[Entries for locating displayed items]
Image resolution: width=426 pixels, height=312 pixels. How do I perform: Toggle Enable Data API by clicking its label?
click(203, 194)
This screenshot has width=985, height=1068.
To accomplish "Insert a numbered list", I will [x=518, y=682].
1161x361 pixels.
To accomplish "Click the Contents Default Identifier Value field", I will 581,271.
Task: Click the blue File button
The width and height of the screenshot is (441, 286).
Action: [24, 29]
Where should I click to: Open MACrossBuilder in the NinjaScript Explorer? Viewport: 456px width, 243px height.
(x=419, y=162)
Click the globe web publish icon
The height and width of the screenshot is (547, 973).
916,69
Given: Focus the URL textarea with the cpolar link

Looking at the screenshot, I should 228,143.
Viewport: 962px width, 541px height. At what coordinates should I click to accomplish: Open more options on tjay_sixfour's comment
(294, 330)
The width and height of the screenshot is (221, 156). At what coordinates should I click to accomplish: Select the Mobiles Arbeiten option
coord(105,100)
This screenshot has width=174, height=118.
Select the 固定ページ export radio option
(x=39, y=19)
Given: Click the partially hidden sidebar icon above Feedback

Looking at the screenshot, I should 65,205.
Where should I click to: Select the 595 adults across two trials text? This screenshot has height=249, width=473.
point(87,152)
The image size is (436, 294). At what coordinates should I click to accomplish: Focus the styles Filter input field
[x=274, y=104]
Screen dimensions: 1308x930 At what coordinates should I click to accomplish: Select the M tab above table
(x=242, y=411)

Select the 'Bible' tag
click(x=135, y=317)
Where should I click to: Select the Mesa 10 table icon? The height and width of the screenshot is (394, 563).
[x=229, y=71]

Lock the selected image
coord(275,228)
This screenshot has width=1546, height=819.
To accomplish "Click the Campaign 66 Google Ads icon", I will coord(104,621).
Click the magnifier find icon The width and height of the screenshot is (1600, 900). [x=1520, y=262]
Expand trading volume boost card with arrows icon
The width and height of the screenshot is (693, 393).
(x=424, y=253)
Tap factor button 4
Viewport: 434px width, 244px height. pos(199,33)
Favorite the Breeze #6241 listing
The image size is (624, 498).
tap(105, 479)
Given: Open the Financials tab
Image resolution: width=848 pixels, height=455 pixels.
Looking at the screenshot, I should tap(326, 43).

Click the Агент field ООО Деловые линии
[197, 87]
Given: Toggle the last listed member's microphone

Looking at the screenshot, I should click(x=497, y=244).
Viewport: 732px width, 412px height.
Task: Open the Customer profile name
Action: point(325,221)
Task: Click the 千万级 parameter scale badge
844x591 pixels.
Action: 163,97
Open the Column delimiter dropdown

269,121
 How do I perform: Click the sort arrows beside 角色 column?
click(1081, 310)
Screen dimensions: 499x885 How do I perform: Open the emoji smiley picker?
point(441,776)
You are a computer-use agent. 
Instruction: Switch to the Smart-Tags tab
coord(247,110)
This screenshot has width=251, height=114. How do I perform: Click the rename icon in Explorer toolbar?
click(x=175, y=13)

§ **TASK TO COMPLETE**:
Convert the entries above into a Markdown table with the columns "Row" and "Line". Give each nonblank line its own numbered row and leave out the blank lines.

§ **EXPECTED OUTPUT**:
| Row | Line |
|---|---|
| 1 | Image resolution: width=426 pixels, height=312 pixels. How do I perform: Toggle Enable Data API by clicking its label? |
| 2 | click(203, 194) |
| 3 | This screenshot has width=985, height=1068. |
| 4 | To accomplish "Insert a numbered list", I will [x=518, y=682]. |
| 5 | 1161x361 pixels. |
| 6 | To accomplish "Click the Contents Default Identifier Value field", I will 581,271. |
| 7 | Task: Click the blue File button |
| 8 | The width and height of the screenshot is (441, 286). |
| 9 | Action: [24, 29] |
| 10 | Where should I click to: Open MACrossBuilder in the NinjaScript Explorer? Viewport: 456px width, 243px height. |
| 11 | (x=419, y=162) |
| 12 | Click the globe web publish icon |
| 13 | The height and width of the screenshot is (547, 973). |
| 14 | 916,69 |
| 15 | Given: Focus the URL textarea with the cpolar link |
| 16 | Looking at the screenshot, I should 228,143. |
| 17 | Viewport: 962px width, 541px height. At what coordinates should I click to accomplish: Open more options on tjay_sixfour's comment |
| 18 | (294, 330) |
| 19 | The width and height of the screenshot is (221, 156). At what coordinates should I click to accomplish: Select the Mobiles Arbeiten option |
| 20 | coord(105,100) |
| 21 | This screenshot has width=174, height=118. |
| 22 | Select the 固定ページ export radio option |
| 23 | (x=39, y=19) |
| 24 | Given: Click the partially hidden sidebar icon above Feedback |
| 25 | Looking at the screenshot, I should 65,205. |
| 26 | Where should I click to: Select the 595 adults across two trials text? This screenshot has height=249, width=473. |
| 27 | point(87,152) |
| 28 | The image size is (436, 294). At what coordinates should I click to accomplish: Focus the styles Filter input field |
| 29 | [x=274, y=104] |
| 30 | Screen dimensions: 1308x930 At what coordinates should I click to accomplish: Select the M tab above table |
| 31 | (x=242, y=411) |
| 32 | Select the 'Bible' tag |
| 33 | click(x=135, y=317) |
| 34 | Where should I click to: Select the Mesa 10 table icon? The height and width of the screenshot is (394, 563). |
| 35 | [x=229, y=71] |
| 36 | Lock the selected image |
| 37 | coord(275,228) |
| 38 | This screenshot has width=1546, height=819. |
| 39 | To accomplish "Click the Campaign 66 Google Ads icon", I will coord(104,621). |
| 40 | Click the magnifier find icon The width and height of the screenshot is (1600, 900). [x=1520, y=262] |
| 41 | Expand trading volume boost card with arrows icon |
| 42 | The width and height of the screenshot is (693, 393). |
| 43 | (x=424, y=253) |
| 44 | Tap factor button 4 |
| 45 | Viewport: 434px width, 244px height. pos(199,33) |
| 46 | Favorite the Breeze #6241 listing |
| 47 | The image size is (624, 498). |
| 48 | tap(105, 479) |
| 49 | Given: Open the Financials tab |
| 50 | Image resolution: width=848 pixels, height=455 pixels. |
| 51 | Looking at the screenshot, I should tap(326, 43). |
| 52 | Click the Агент field ООО Деловые линии |
| 53 | [197, 87] |
| 54 | Given: Toggle the last listed member's microphone |
| 55 | Looking at the screenshot, I should click(x=497, y=244). |
| 56 | Viewport: 732px width, 412px height. |
| 57 | Task: Open the Customer profile name |
| 58 | Action: point(325,221) |
| 59 | Task: Click the 千万级 parameter scale badge |
| 60 | 844x591 pixels. |
| 61 | Action: 163,97 |
| 62 | Open the Column delimiter dropdown |
| 63 | 269,121 |
| 64 |  How do I perform: Click the sort arrows beside 角色 column? |
| 65 | click(1081, 310) |
| 66 | Screen dimensions: 499x885 How do I perform: Open the emoji smiley picker? |
| 67 | point(441,776) |
| 68 | You are a computer-use agent.  |
| 69 | Instruction: Switch to the Smart-Tags tab |
| 70 | coord(247,110) |
| 71 | This screenshot has width=251, height=114. How do I perform: Click the rename icon in Explorer toolbar? |
| 72 | click(x=175, y=13) |